■ **Work instructions**: Please take the lines from the one holding "The height and width of the screenshot is (1120, 1068)." through the one holding "Switch to the 历史记录" in the data below and copy them exactly.

■ **Task material**:
↓↓↓
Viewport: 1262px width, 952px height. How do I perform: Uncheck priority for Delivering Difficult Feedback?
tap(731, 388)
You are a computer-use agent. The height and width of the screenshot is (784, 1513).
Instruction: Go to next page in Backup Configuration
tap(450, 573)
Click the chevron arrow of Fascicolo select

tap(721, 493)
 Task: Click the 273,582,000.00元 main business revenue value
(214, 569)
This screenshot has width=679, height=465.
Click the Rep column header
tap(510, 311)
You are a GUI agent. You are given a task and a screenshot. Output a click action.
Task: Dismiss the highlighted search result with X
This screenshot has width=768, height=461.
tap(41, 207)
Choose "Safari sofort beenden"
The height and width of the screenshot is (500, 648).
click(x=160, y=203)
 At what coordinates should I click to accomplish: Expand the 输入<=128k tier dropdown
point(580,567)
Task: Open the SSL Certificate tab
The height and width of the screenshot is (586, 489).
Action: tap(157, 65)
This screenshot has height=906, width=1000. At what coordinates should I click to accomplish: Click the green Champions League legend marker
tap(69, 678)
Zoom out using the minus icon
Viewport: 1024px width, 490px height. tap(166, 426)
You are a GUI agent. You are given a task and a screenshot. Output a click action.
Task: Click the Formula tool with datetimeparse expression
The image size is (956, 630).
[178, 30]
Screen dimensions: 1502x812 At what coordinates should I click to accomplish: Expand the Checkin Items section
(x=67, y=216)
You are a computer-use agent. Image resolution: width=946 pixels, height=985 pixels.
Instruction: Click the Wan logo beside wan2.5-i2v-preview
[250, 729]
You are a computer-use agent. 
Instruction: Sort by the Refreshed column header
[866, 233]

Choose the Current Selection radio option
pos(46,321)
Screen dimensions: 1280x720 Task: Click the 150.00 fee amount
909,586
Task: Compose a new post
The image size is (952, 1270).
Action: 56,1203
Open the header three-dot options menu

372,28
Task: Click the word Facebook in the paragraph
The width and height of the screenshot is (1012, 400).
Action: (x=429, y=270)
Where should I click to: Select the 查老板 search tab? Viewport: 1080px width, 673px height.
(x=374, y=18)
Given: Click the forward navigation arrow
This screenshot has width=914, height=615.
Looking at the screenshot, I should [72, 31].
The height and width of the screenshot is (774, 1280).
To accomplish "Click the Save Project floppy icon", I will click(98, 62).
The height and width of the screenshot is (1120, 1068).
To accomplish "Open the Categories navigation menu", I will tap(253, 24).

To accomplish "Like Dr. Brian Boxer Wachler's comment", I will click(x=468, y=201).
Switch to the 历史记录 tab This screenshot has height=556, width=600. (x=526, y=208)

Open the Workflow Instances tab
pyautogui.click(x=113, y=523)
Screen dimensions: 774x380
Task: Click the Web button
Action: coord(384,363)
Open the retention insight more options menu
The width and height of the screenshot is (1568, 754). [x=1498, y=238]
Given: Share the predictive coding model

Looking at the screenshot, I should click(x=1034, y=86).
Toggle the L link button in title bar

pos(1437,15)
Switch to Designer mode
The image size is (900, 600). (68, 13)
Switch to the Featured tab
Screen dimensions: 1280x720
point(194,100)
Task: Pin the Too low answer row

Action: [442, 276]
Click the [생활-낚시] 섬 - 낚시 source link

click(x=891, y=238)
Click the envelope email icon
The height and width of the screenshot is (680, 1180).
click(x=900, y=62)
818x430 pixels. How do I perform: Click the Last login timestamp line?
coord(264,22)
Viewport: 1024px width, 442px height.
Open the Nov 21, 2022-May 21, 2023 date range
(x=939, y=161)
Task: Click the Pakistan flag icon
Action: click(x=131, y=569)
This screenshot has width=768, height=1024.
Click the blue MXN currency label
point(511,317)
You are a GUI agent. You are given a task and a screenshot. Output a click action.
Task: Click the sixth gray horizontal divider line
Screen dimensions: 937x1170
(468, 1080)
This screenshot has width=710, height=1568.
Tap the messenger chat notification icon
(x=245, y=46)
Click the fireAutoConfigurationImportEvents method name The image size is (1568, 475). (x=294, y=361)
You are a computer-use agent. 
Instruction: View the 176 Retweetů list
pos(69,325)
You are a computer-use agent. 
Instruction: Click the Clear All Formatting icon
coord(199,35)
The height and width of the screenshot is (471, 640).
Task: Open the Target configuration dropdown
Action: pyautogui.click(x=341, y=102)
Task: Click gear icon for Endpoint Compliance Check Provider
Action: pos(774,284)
↑↑↑
■ **Your response**:
The height and width of the screenshot is (1120, 1068).
To accomplish "Open the Categories navigation menu", I will tap(253, 24).

To accomplish "Like Dr. Brian Boxer Wachler's comment", I will click(x=468, y=201).
Switch to the 历史记录 tab This screenshot has height=556, width=600. (x=526, y=208)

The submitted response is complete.